Chicago protest march

 

The hippies at Crain's weigh in on the G8/NATO protest ordinance:

Mr. Emanuel also is sending the wrong message with his plan to address demonstrations. Doubling the fine for resisting a police officer to as much as $1,000 [since rescinded] seems unlikely to deter rabble-rousers. Closing the parks at night for seven hours, instead of five, may do little more than disrupt the routines of city residents.

The clashes between police and protesters in 1968 still echo, despite the successful, if emotionless, staging of the Democratic convention 28 years later. Mr. Emanuel's proposals seem driven more by a fear of reliving those bad memories than a sense that we have learned to tolerate raucous expressions of political views.

There seem to be two issues at stake. The first is obvious, deterring rabble-rousers, so let's table it for a moment. The second is more interesting: the government's desire to prevent disruption versus the right to free assembly. There's obviously a gradient, from allowing all but mob violence to stifling all public assembly.

The city has long maintained the right to control the terms of public assembly, which is why I'm not convinced that the new ordinance is "draconian." (It's certainly not draconian compared to Boston's idiotic response to the 2004 DNC.) What it does do is push the line towards control and away from free assembly, in sometimes absurdly tiny ways, like closing the parks two extra hours. Which is something people should be concerned about, but it's worth putting in context. As David Heinzmann ably explains:

The administration's actions are in part a response to the March 2011 ruling by Judge Richard Posner of the 7th U.S. Circuit Court of Appeals, who rejected the city's attempt to dismiss two civil lawsuits alleging police violated the rights of hundreds of protesters.

Provided material:
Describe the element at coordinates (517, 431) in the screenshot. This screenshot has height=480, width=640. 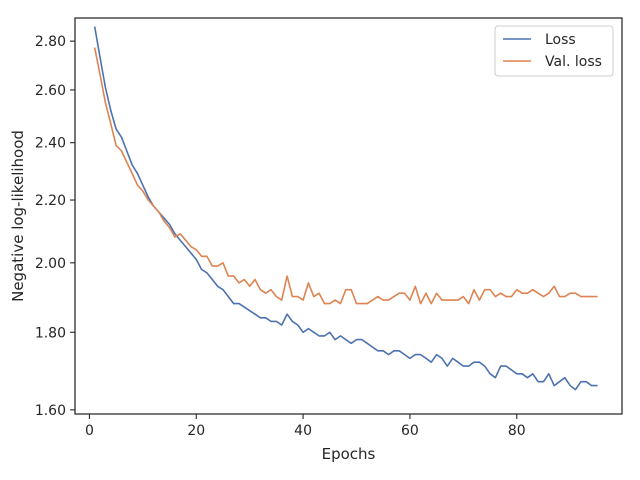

Exercise prompt:
In the post on Chicago's G8/NATO protest ordinance, the parks would be closed at night for how many hours under the plan, rather than five?

Response:
Seven hours.